Sobre la mesa, el libro de Maggie Smith, Podrías hacer de esto algo bonito (Libros del Asteroide). La poeta se divorció con dos hijos pequeños en 2018. El aparente motivo de la ruptura: una infidelidad del marido. Aparente porque ella misma explica: «Esto no es la historia de una buena esposa y un mal marido». La autora sabe que una destrucción comienza con los detalles, poco a poco, y que es cosa de dos y no de uno: «Creo que una grieta se unió a otra grieta que a su vez se unió a otra hasta que el conjunto se abrió por la mitad». Desde el comienzo, se impone la tarea de perdonar. Quiere hacer algo hermoso con su dolor. «Cuando estas páginas salgan de la imprenta, ojalá me encuentre yo en un lugar de perdón». Es un libro crudo, tan descarnado que a veces tengo que detener la lectura para tomar aliento. Tan tierno, tan humano, tan de verdad. Últimamente, yo también intento hacer algo bonito con lo que no comprendo, que es mucho más que lo que comprendo. Hace unos años creía lo contrario: que comprendía muchas cosas; pero ahora intento llevarme bien con el misterio. Como dice Maggie Smith, no tengo por qué entenderlo todo. Pero sí puedo decidir qué hacer con lo que no entiendo y, aunque yo sea el primer sorprendido, elijo la confianza. La creencia de que todo está bien hecho, por grande que sea mi desconcierto. Me limito a no esperar nada y vivo improvisando, como el pirata. Ayer mismo, en el Botánico, una chica se puso a escribir en la mesa de al lado. Le pregunté qué escribía, me respondió que anotaba sus reflexiones en un diario, que era alemana y que cursaba Políticas y que no conseguía dejar el tabaco. Pasamos unas horas charlando de nuestras respectivas vidas y acordamos un segundo encuentro sin darnos el teléfono, para que fuera todo más raro, como nosotros. La otra noche, otro ejemplo, me fui a la Taberna JJ a escuchar a unos músicos y terminé reencontrándome allí con una novia de hace 20 años. Y hablamos un rato bebiendo cerveza, más viejos, y luego nos despedimos. Minutos antes del reencuentro, me había cruzado en la calle con una señora a la que le caigo mal, aunque no me conoce de nada y a la que nunca había visto en persona, y los dos nos giramos y nos descubrimos mirándonos el uno al otro, y luego yo continué mi camino. El mío.

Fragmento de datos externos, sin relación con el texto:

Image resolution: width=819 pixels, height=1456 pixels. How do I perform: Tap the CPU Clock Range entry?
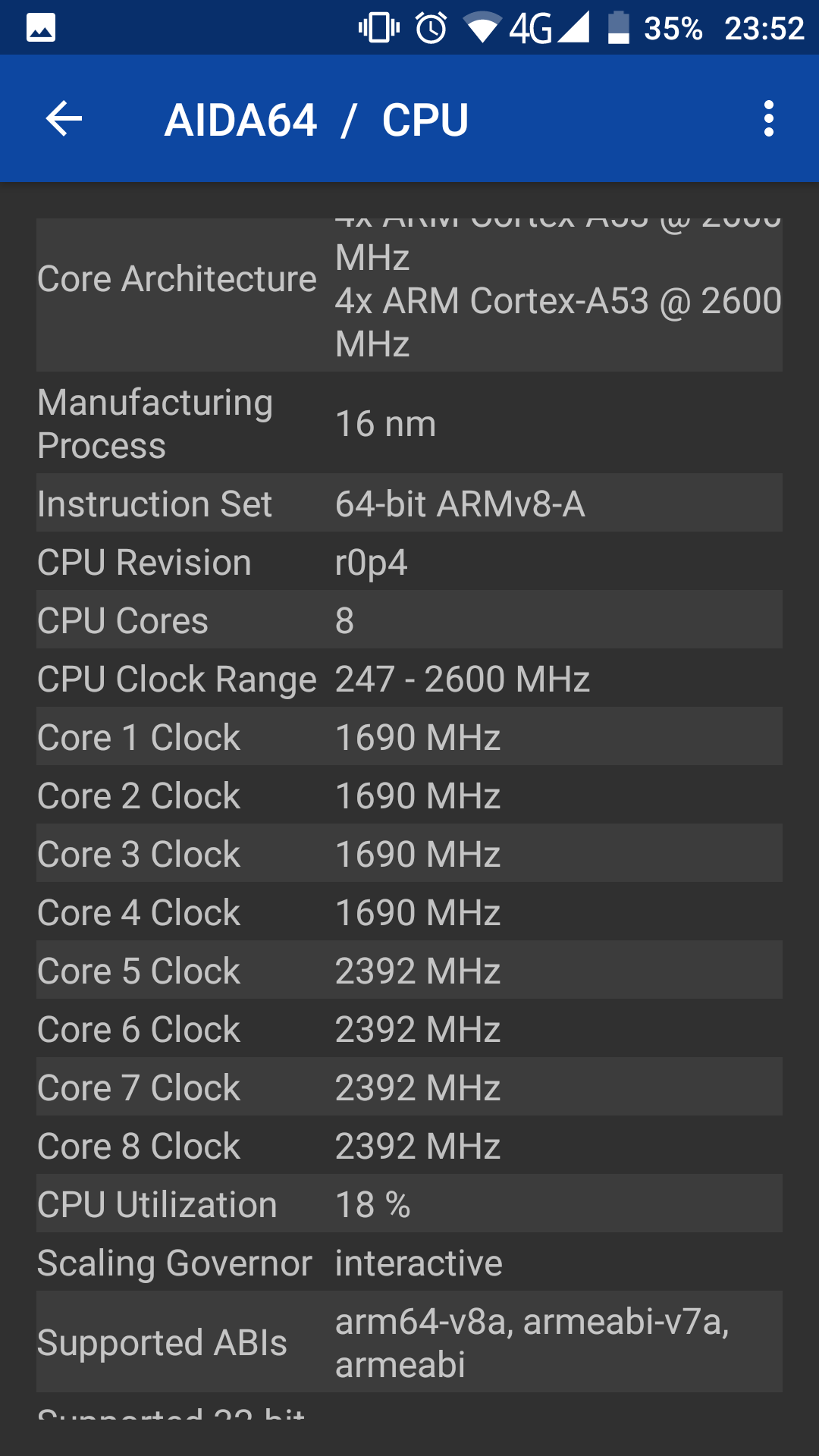[x=410, y=679]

Sobre la mesa, al lado del libro de Maggie Smith, un dibujo de mi hija Sofía. La semana que está en mi casa, Sofía se dedica a regalarme dibujos. Este es un díptico en el que hay una nota donde pone: «Gracias por cuidarme, te quiero mucho». El único pasaporte para cruzar la muerte es un dibujo como este, me digo. Si uno recibe un regalo así, todo el dolor encoge, por grande que sea. Gracias por amarme sin merecerlo, Sofía. ¿De qué otro modo se puede amar si no es inmerecidamente?, me dice su dibujo.
Los almendros ya han florecido, por cierto.